| > Most crates I use - like human-size or serde don't need any special capabilities to work. So we don't need to worry so much about their authors "turning evil" and adding malicious code to our software well... :-( Actually, it's obvious that some authors might "turn evil" dumbly, by abusing some kind of priviledged permissions. By chance, these kinds of supply-chain risks are "easily" identified because 1) the permissions are an "easy" risk indicator, so you can priorize either to pin the version library (after validating it) or validate the new version 2) not so many libraries will use these permissions so you "have time" to focus on them 3) in these libraries, the permissions will tell you what system call/bad effects is possible, so will allow you to narrow even more the scope of investigation So, IMHO, permissions are not really the end of all but only a tiny step. The real problem is "how can human-size be used to subvert the program ?" For example: what is happening if the returned size "forget" or "add" 100 bytes to files bigger than 1 KB ? As a remininder, STUXNET was about some speed a tiny bit faster than planned and shown... |
> The real problem is "how can human-size be used to subvert the program ?" For example: what is happening if the returned size "forget" or "add" 100 bytes to files bigger than 1 KB ? As a remininder, STUXNET was about some speed a tiny bit faster than planned and shown...
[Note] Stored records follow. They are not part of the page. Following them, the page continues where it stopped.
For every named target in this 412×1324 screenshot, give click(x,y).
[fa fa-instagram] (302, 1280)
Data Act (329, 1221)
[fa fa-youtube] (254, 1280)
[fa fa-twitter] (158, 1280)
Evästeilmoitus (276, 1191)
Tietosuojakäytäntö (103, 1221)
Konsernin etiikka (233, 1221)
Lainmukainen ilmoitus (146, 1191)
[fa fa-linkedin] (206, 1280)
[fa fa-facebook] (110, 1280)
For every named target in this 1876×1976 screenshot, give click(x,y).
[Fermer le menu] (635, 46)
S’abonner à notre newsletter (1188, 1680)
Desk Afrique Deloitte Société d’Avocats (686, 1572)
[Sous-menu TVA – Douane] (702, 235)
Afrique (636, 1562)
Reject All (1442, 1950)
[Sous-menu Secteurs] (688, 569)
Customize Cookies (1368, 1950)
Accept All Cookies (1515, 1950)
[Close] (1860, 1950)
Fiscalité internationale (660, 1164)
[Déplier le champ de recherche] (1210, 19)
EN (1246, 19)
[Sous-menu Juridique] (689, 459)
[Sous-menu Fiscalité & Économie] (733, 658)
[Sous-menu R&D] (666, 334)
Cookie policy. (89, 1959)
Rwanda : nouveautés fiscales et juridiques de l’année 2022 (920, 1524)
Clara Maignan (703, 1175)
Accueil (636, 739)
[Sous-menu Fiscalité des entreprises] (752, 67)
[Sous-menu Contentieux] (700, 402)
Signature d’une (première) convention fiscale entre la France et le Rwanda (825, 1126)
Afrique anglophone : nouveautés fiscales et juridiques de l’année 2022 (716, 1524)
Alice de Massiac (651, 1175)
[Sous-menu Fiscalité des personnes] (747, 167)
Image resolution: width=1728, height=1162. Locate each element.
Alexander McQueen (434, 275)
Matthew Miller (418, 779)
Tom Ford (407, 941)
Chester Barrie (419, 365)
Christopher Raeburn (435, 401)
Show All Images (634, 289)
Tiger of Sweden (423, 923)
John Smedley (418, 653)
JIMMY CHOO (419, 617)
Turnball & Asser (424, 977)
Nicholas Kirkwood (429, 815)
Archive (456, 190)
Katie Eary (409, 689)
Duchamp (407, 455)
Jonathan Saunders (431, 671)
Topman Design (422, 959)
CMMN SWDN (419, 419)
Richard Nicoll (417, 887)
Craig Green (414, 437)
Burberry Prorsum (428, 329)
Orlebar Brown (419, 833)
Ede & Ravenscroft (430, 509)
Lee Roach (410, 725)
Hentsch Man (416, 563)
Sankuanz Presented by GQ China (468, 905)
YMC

I read this argument in a similar vein to the argument against rust's unsafe blocks. "Look, C code will always need some amount of unsafe. So why bother sandboxing it?"
But in practice, having explicit unsafe blocks has been a massive win for safety in the language. You can opt out of it at any time - but most people never need to!
A 90% solution doesn't solve the problem entirely. But it does solve 90% of the problem. And thats pretty bloody good if you ask me! Sure - my safe rust decompression library could still maliciously inject code in files that it decompresses. But having checks like this would still reduce the security surface area by a huge amount.
Less implicit trust in random crate authors is a good thing. I don't want thousands of crate authors to be allowed to execute totally arbitrary code on my machine! The current situation is ridiculous.